Les acteurs économiques sont conscients que la question de l'attractivité passera demain par une amélioration du cadre de vie de leurs salariés. (Crédits : ML)
A l’aube du premier tour des municipales, qui doit se tenir le 15 mars prochain, les acteurs économiques de l’agglomération grenobloise dressent le bilan des six dernières années et évoquent leurs attentes face aux sept candidats en lice pour occuper le fauteuil de l’hôtel de ville. Avec des préoccupations unanimement tournées autour de l’attractivité de la ville et de la mobilité.

Alors que sept candidats s'affrontent désormais pour récupérer le siège du maire sortant EELV, Eric Piolle, les acteurs économiques du tissu grenoblois évoquent leurs attentes en vue de ce nouveau mandat.

Lire aussi : Municipales 2020 : A Grenoble, quel programme économique pour quel candidat ?

Avec, sans surprise, la question des déplacements, qui occupe toujours une place prépondérante dans une métropole qui se positionnait, en 2019, comme la quatrième ville la plus embouteillée de France, d'après le baromètre de la société de GPS TomTom.

"Il est certain qu'il existe des choses à faire au niveau des déplacements. La question de l'élargissement de l'A480 a été un gros sujet, mais il reste des efforts à poursuivre", admet le président du Medef 38, Pierre Streiff.

Car malgré le dernier classement de la revue Alternatives Economiques, qui hissait Grenoble en première position des villes de plus de 50 000 habitants où il ferait bon vivre, les acteurs économiques dressent un constat beaucoup plus mitigé de la situation de la ville.

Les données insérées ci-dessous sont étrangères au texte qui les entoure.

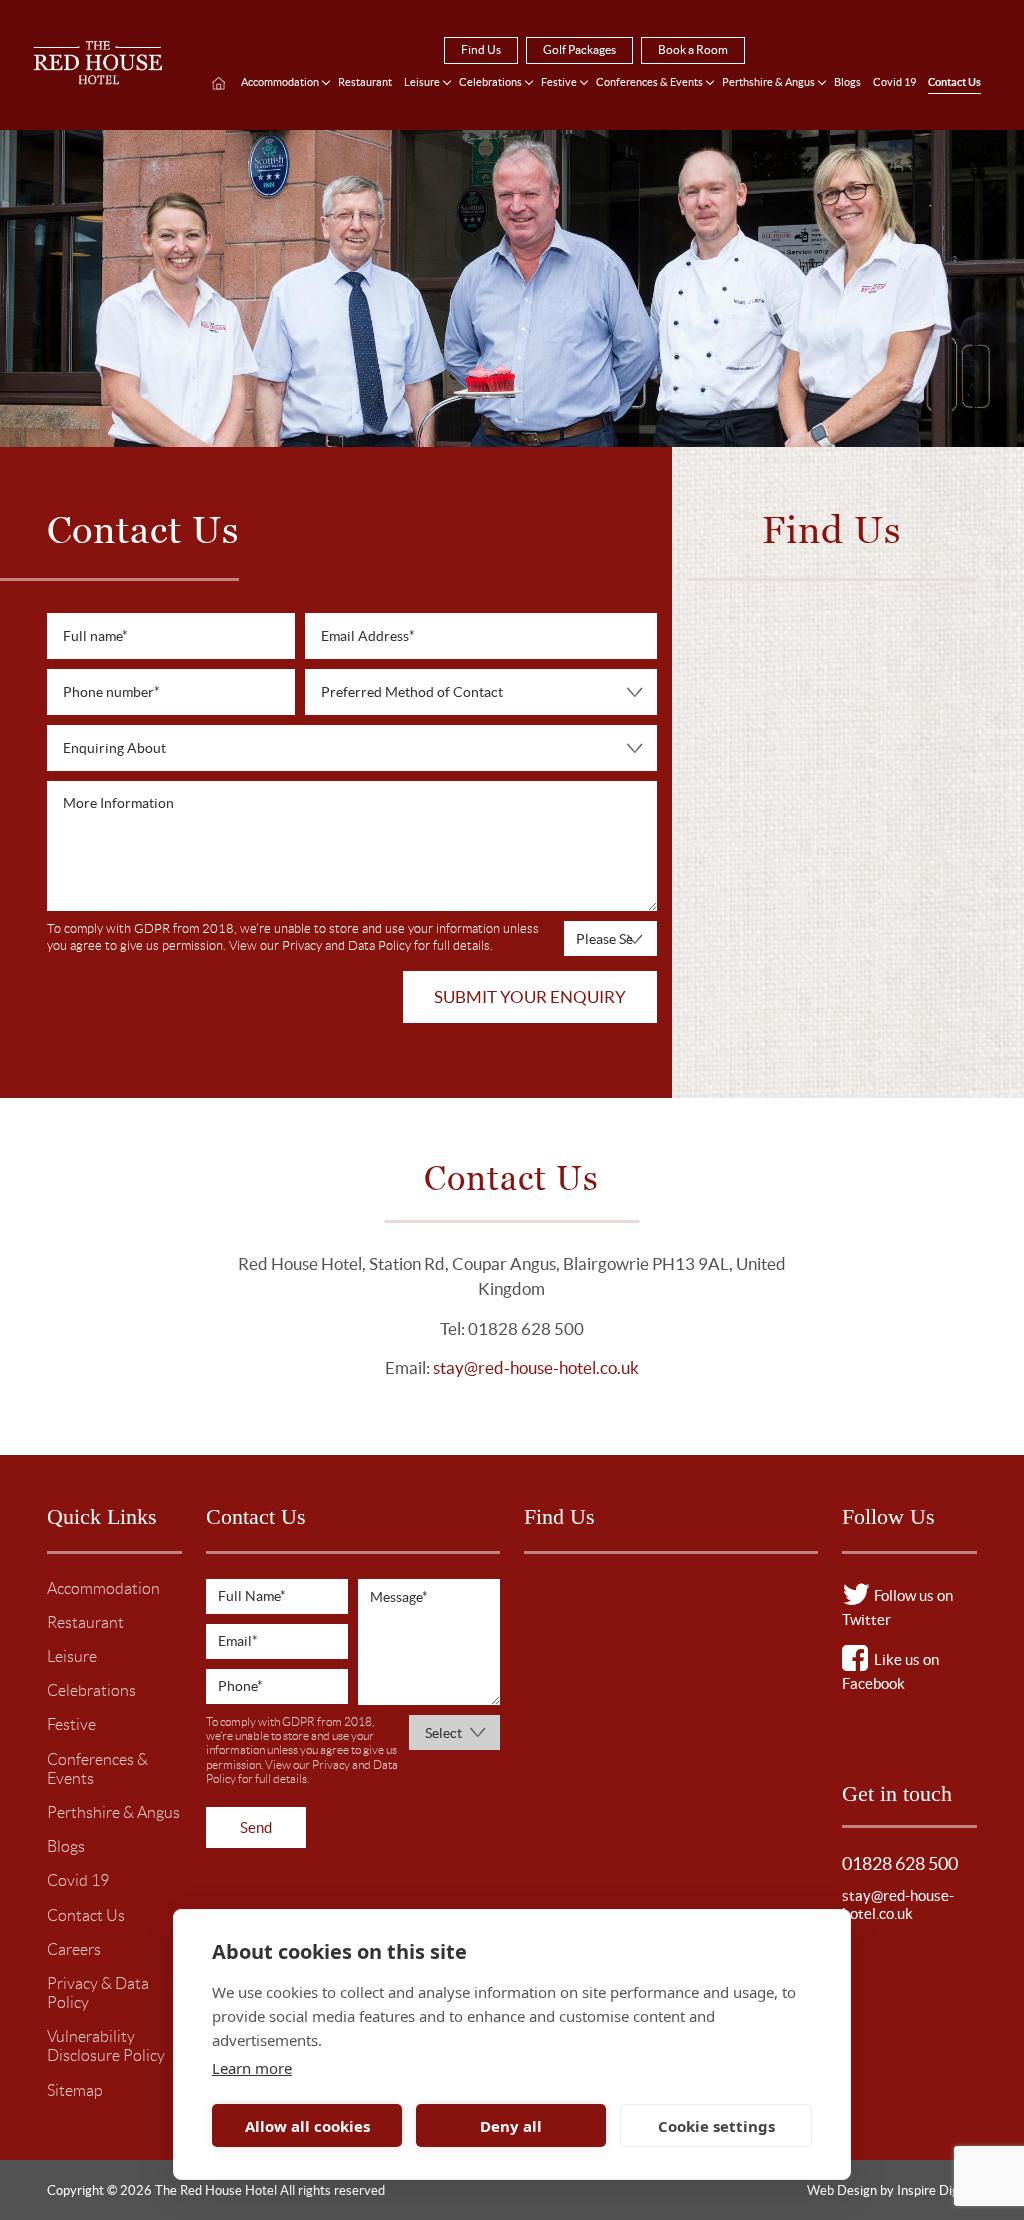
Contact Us (954, 82)
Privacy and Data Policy (346, 945)
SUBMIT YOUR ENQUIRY (530, 996)
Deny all (511, 2126)
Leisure (422, 82)
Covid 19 (894, 82)
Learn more (252, 2068)
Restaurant (365, 82)
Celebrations (490, 82)
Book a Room (693, 49)
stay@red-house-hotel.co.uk (536, 1367)
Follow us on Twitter (897, 1607)
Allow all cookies (307, 2126)
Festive (559, 82)
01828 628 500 (900, 1863)
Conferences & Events (649, 82)
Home (219, 84)
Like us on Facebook (890, 1671)
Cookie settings (716, 2126)
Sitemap (75, 2090)
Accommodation (280, 82)
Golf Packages (579, 49)
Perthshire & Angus (768, 82)
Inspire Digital (937, 2190)
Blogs (847, 82)
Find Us (481, 49)
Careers (74, 1949)
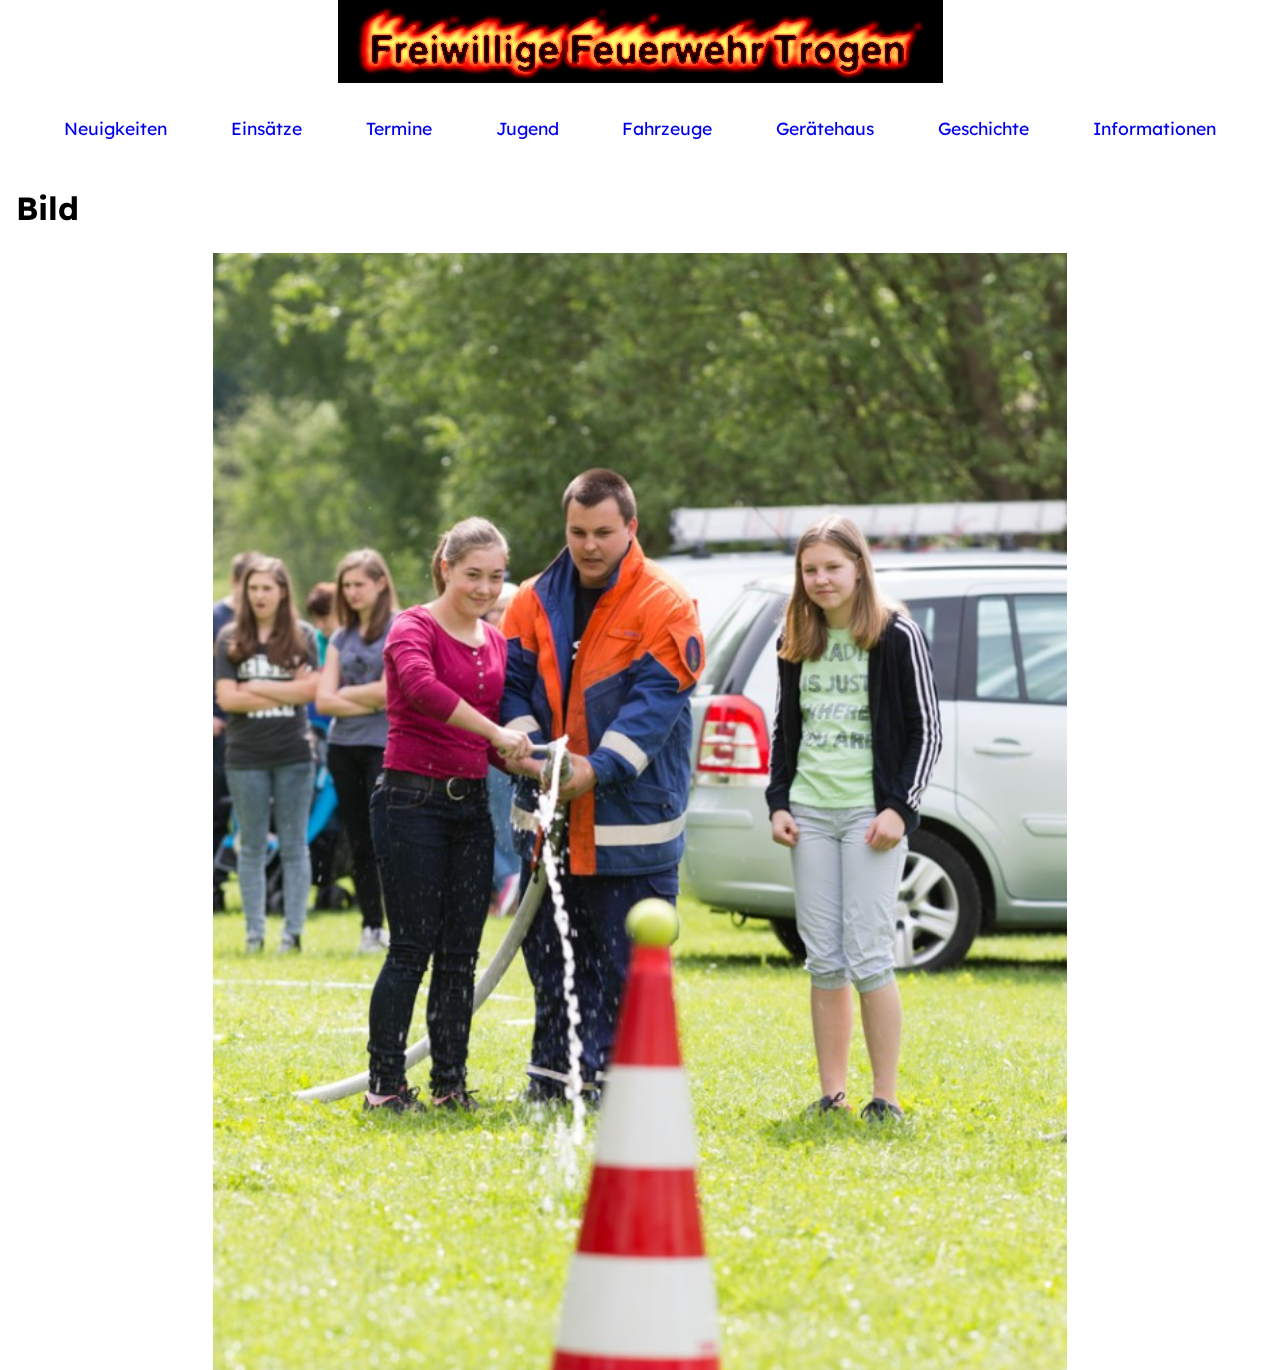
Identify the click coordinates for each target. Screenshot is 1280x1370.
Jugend (527, 128)
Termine (399, 128)
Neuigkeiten (115, 128)
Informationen (1154, 128)
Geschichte (983, 128)
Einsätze (266, 128)
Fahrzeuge (667, 128)
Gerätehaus (825, 128)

"Les chiffres dont nous disposons aujourd'hui ne démontrent pas forcément de difficultés particulières, le nombre de défaillances d'entreprises en 2019 semble même comparable aux années précédentes. Il faut vraiment se plonger dans le petit commerce de centre-ville pour observer une aggravation de la situation", analyse Jérôme Lopez, président de la CPME 38.

Pour autant, ce dernier nuance :

"L'économie est en partie basé sur le climat de confiance et d'optimisme de ses dirigeants. Or, la plupart des acteurs économiques du bassin s'en sortent, mais avec l'impression qu'on leur met plus de bâtons dans les roues qu'ailleurs".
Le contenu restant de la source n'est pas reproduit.